I did not say such a thing.
I am not defending anything. I tried to explain how lanes and devices work together.
There is no issue with this AIC working in your system. It is suitable for your system.
I have never said it's a bad product on its own.
It doesn't provide any "flexibility" for the OP's system.
You remain
deaf to basic operational
rules of PCIe slot, wired lanes and PCIe standards. I will try one last time.
Your system:
- bottom PCIe slot x16 is wired electrically x8; it is PCIe Gen4 x8 slot, but it works at Gen3 x8 bandwidth due to interface speficifation of WD card
- WD card's interface is Gen3 x8 => each Gen3 lane at 8 Gbps x8 lanes =
64 Gbps of bandwidth
- the card takes two M.2 Gen3 NVMe drives and provides four lanes to each drive to operate at its maximum speed 32 Gbps
- when RAID0 is operational, two drives form one common pool running at => 32+32=64 Gbps/8 (bits into bytes) =
8 GB/s of data transfer
- some benchmarks show over 7 GB/s write speed, which means that your card can utilize Gen3 x8 bandwidth link in RAID mode
- your PCIe slot is capable of 128 Gbps bandwidth, double the bandwidth of WD card's interface, but to use this capability, you would need add-in card Gen4 x8
The OP system:
- his last PCIe slot is
electrically wired on four lanes and can operate at Gen4 x4 => each Gen4 lane at 16 Gbps x4 lanes =
64 Gbps of bandwidth
- although your WD card and OP's slot both can operate at 64 Gbps, WD card does it over
eight Gen3 lanes and OP's slot does it over
four Gen4 lanes
- this fact alone brings the problem that I have been trying to explain to you several times in the above posts
- this means that when WD card is connected to PCIe slot x4,
only four lanes will transmit data, and at
Gen3 bandwidth, as per the card interface specification
- other four lanes on WD card will be inactive and useless in the OP's PCIe slot
- as such, WD card will operate in RAID0 mode over four lanes at
32 Gbps, 50% of the bandwidth comparing to your system
- data rate will be 32 Gbps/8 (bits into bytes) =
4 GB/s, again 50% of what the same card can read or write in your system
- in practice, this means that OP's slot capable of 64 Gbps would run at 32 Gbps with WD card and two M.2 drives with 50% of performance
- he would be better off using that PCIe slot with one simple Gen4 x4 PCIe-M.2 adapter and one M.2 Gen4 drive to run it at full speed of 64 Gbps
What I say matters, as it gives operational bandwidth and data transfer basis of different storage solutions used on different systems.
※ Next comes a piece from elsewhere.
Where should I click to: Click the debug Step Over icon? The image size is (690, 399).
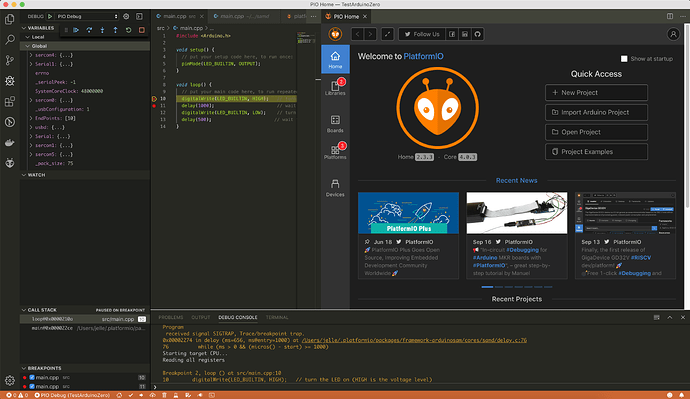(x=89, y=30)
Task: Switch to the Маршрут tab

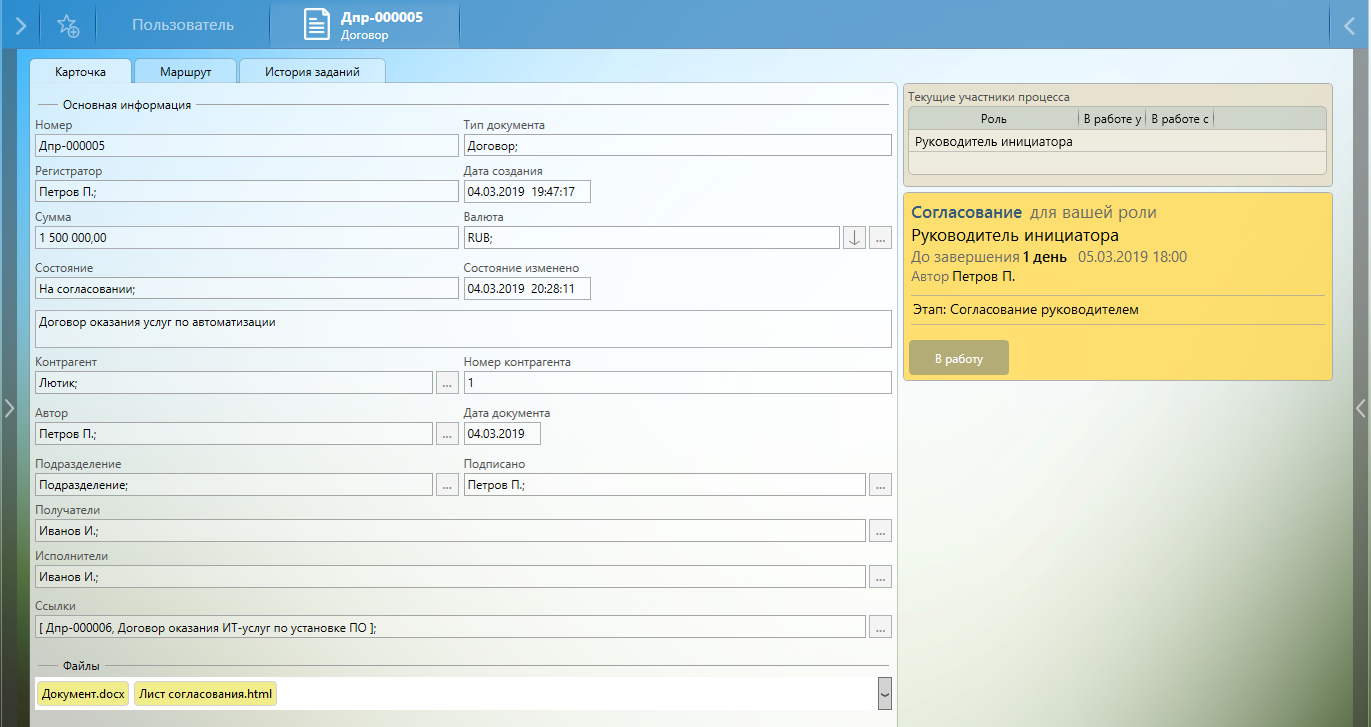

Therefore, WD product is not useful for the OP's system, as he does not have the same bottom x8 slot as your system has.
You can easily test my calculations here at home. Your x8 slot shares bandwidth with several devices (look at the manual). It's enough if you populate specific M.2 slot and your PCIe x8 slot would run at x4 speed, so half. Try and test WD card in x4 mode and you will see what you get in DiskMark bench.